# WHAT THE EXERCISE ASKS:
Output begins at the line with "Given: Select the" and ends at the last line of the records below. Copy each line in that span exactly, and leave out pictures.

Screenshot grounding data:
Content starts

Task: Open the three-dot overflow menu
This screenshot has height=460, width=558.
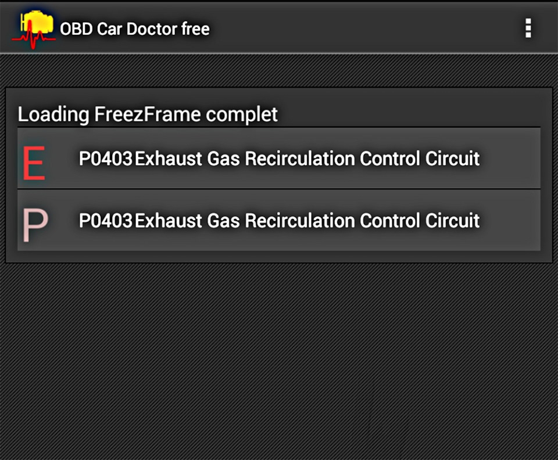Action: [528, 28]
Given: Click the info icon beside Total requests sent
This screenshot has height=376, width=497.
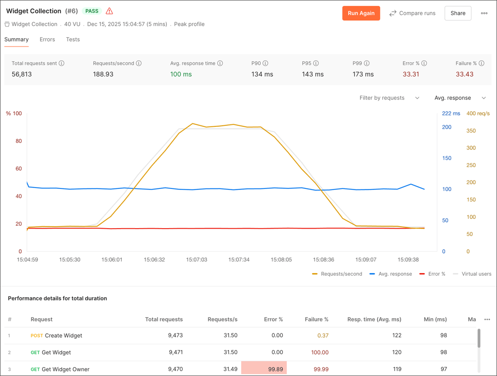Looking at the screenshot, I should 62,63.
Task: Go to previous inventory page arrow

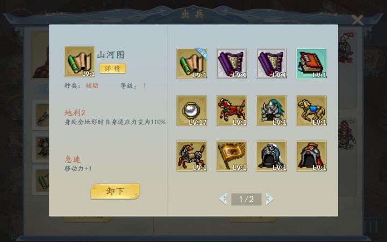Action: 224,199
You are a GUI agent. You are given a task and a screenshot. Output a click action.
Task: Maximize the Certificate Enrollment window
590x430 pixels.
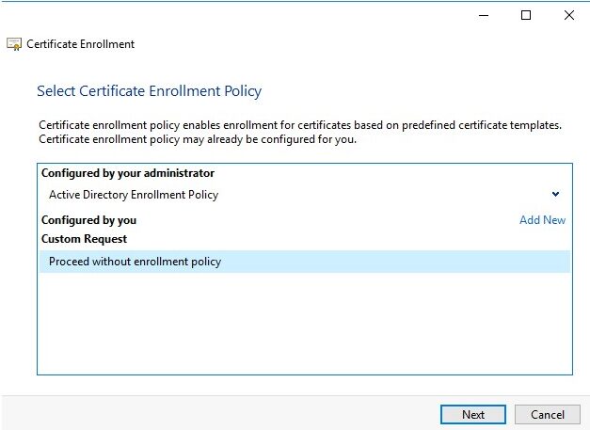click(x=525, y=15)
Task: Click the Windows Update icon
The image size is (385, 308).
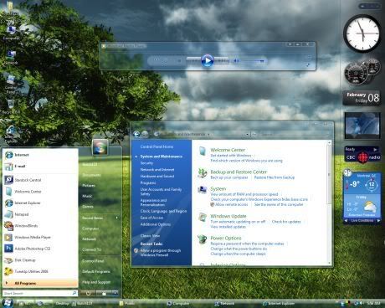Action: (x=203, y=217)
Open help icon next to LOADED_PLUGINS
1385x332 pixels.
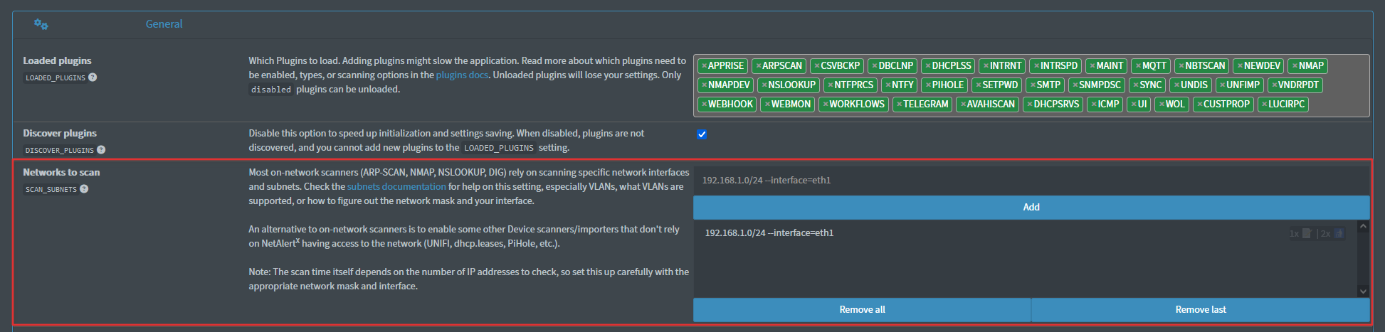93,77
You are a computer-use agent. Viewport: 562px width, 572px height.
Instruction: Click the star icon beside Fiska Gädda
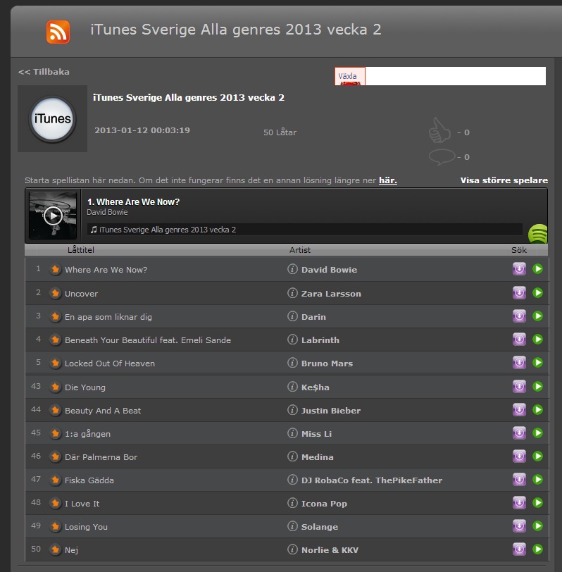56,480
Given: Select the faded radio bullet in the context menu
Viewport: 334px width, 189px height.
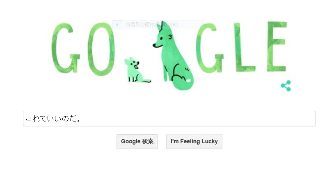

Content ends

# ANSWER FOR THE TASK:
Given: Select the faded radio bullet in the context menu
Viewport: 334px width, 189px height.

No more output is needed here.